(Saved entries)

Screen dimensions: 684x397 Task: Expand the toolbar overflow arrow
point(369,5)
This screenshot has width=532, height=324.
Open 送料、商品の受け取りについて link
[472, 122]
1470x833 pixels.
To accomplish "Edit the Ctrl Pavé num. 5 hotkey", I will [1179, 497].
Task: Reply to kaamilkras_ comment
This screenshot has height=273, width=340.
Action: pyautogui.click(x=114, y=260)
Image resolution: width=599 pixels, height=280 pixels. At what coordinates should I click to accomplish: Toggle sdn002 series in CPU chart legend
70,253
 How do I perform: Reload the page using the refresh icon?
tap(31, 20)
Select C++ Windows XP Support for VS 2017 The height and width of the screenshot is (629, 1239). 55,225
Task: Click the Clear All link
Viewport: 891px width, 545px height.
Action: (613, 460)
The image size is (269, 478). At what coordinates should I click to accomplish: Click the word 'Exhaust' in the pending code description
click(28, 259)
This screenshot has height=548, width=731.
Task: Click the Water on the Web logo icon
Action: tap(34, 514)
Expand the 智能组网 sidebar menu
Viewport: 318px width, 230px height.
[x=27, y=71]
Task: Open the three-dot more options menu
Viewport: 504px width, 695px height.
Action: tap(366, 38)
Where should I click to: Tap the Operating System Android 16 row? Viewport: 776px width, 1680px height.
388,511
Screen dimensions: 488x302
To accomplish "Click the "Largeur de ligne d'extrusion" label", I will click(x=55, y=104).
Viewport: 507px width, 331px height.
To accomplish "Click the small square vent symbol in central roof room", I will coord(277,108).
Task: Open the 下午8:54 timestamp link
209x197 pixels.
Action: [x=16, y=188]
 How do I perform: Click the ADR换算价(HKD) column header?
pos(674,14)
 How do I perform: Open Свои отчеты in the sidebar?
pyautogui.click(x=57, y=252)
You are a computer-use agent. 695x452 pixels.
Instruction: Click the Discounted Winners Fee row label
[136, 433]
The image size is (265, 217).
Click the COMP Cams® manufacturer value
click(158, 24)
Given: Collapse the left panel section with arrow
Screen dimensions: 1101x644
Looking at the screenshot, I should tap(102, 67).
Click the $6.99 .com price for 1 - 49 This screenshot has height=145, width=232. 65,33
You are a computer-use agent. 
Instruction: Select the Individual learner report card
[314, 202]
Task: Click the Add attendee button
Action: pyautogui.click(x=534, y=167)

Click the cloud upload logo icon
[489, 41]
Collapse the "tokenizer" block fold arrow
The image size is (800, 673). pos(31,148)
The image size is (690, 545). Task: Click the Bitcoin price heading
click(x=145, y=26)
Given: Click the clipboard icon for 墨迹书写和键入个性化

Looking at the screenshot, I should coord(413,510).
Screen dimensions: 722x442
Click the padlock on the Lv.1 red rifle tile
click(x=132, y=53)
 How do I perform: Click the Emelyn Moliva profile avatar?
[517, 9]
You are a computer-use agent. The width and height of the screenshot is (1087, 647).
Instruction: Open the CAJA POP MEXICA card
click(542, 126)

## WHAT TO DO
Print the records again in full, exactly as they appear above.

## SOLUTION TO THE EXERCISE
Screen dimensions: 684x397 Task: Expand the toolbar overflow arrow
point(369,5)
This screenshot has width=532, height=324.
Open 送料、商品の受け取りについて link
[472, 122]
1470x833 pixels.
To accomplish "Edit the Ctrl Pavé num. 5 hotkey", I will [1179, 497].
Task: Reply to kaamilkras_ comment
This screenshot has height=273, width=340.
Action: pyautogui.click(x=114, y=260)
Image resolution: width=599 pixels, height=280 pixels. At what coordinates should I click to accomplish: Toggle sdn002 series in CPU chart legend
70,253
 How do I perform: Reload the page using the refresh icon?
tap(31, 20)
Select C++ Windows XP Support for VS 2017 The height and width of the screenshot is (629, 1239). 55,225
Task: Click the Clear All link
Viewport: 891px width, 545px height.
Action: (613, 460)
The image size is (269, 478). At what coordinates should I click to accomplish: Click the word 'Exhaust' in the pending code description
click(28, 259)
This screenshot has height=548, width=731.
Task: Click the Water on the Web logo icon
Action: tap(34, 514)
Expand the 智能组网 sidebar menu
Viewport: 318px width, 230px height.
[x=27, y=71]
Task: Open the three-dot more options menu
Viewport: 504px width, 695px height.
Action: tap(366, 38)
Where should I click to: Tap the Operating System Android 16 row? Viewport: 776px width, 1680px height.
388,511
Screen dimensions: 488x302
To accomplish "Click the "Largeur de ligne d'extrusion" label", I will click(x=55, y=104).
Viewport: 507px width, 331px height.
To accomplish "Click the small square vent symbol in central roof room", I will coord(277,108).
Task: Open the 下午8:54 timestamp link
209x197 pixels.
Action: [x=16, y=188]
 How do I perform: Click the ADR换算价(HKD) column header?
pos(674,14)
 How do I perform: Open Свои отчеты in the sidebar?
pyautogui.click(x=57, y=252)
You are a computer-use agent. 695x452 pixels.
Instruction: Click the Discounted Winners Fee row label
[136, 433]
The image size is (265, 217).
Click the COMP Cams® manufacturer value
click(158, 24)
Given: Collapse the left panel section with arrow
Screen dimensions: 1101x644
Looking at the screenshot, I should tap(102, 67).
Click the $6.99 .com price for 1 - 49 This screenshot has height=145, width=232. 65,33
You are a computer-use agent. 
Instruction: Select the Individual learner report card
[314, 202]
Task: Click the Add attendee button
Action: pyautogui.click(x=534, y=167)

Click the cloud upload logo icon
[489, 41]
Collapse the "tokenizer" block fold arrow
The image size is (800, 673). pos(31,148)
The image size is (690, 545). Task: Click the Bitcoin price heading
click(x=145, y=26)
Given: Click the clipboard icon for 墨迹书写和键入个性化

Looking at the screenshot, I should coord(413,510).
Screen dimensions: 722x442
Click the padlock on the Lv.1 red rifle tile
click(x=132, y=53)
 How do I perform: Click the Emelyn Moliva profile avatar?
[517, 9]
You are a computer-use agent. The width and height of the screenshot is (1087, 647).
Instruction: Open the CAJA POP MEXICA card
click(542, 126)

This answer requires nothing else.